▶ _Dataset_
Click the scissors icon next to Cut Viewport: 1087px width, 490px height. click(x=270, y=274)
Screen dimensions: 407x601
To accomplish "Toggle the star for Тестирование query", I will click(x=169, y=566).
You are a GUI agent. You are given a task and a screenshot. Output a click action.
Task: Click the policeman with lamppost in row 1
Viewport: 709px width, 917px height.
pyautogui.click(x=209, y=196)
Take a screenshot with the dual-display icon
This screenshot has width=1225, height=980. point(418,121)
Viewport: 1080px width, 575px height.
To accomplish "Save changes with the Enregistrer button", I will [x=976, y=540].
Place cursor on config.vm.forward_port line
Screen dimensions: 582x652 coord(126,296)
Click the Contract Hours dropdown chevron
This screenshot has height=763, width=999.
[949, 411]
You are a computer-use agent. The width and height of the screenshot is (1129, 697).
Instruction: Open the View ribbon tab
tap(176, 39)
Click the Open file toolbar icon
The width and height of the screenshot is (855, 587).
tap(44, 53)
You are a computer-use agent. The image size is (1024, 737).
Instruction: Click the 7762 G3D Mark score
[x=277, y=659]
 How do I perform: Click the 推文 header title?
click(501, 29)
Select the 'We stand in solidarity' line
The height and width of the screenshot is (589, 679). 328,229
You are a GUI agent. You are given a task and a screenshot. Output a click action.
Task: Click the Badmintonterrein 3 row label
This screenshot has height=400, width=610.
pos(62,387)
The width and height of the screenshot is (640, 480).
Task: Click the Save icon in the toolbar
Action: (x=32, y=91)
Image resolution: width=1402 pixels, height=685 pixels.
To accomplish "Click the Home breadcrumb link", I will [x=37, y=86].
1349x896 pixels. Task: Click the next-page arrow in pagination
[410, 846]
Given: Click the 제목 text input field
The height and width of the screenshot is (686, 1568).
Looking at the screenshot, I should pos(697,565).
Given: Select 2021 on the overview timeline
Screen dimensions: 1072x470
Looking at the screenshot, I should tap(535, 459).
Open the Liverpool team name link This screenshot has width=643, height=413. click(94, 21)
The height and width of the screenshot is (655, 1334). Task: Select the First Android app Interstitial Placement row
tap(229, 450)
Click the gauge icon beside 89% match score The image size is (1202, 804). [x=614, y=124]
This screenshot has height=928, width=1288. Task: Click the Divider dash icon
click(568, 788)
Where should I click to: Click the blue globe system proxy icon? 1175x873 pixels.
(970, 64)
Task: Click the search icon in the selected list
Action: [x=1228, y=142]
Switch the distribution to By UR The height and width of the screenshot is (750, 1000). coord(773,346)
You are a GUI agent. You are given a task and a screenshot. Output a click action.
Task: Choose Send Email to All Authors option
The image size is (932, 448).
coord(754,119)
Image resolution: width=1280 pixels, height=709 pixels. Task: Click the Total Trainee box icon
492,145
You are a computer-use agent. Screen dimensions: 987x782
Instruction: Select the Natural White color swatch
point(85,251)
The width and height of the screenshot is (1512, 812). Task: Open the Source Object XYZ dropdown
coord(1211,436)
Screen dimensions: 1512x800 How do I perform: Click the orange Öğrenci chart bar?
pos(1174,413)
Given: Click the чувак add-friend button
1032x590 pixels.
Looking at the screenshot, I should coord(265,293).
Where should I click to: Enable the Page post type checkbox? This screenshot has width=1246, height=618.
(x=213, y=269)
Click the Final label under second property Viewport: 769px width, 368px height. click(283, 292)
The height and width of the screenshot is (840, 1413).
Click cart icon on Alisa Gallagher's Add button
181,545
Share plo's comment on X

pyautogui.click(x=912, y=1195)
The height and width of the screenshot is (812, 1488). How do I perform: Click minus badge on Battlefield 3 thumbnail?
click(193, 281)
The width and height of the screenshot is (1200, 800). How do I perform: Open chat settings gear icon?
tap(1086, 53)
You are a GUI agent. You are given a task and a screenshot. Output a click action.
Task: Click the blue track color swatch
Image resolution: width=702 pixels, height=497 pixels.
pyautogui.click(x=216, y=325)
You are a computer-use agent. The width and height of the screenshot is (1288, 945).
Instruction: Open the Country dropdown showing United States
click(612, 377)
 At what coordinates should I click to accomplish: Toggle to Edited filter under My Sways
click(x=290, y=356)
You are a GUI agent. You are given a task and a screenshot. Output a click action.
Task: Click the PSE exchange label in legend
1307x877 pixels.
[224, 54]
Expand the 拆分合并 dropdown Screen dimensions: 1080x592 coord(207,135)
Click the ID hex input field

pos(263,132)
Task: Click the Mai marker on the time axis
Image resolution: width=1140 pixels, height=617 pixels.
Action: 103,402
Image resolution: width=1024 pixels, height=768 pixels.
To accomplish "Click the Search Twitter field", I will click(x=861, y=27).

▶ _Work required_
Return all lines from the entries that contain the string "computer".

▶ _Answer space_
You are a computer-use agent. The width and height of the screenshot is (1129, 697).
You are a computer-use agent. The image size is (1024, 737).
You are a computer-use agent. Screen dimensions: 987x782
You are a computer-use agent. The width and height of the screenshot is (1288, 945).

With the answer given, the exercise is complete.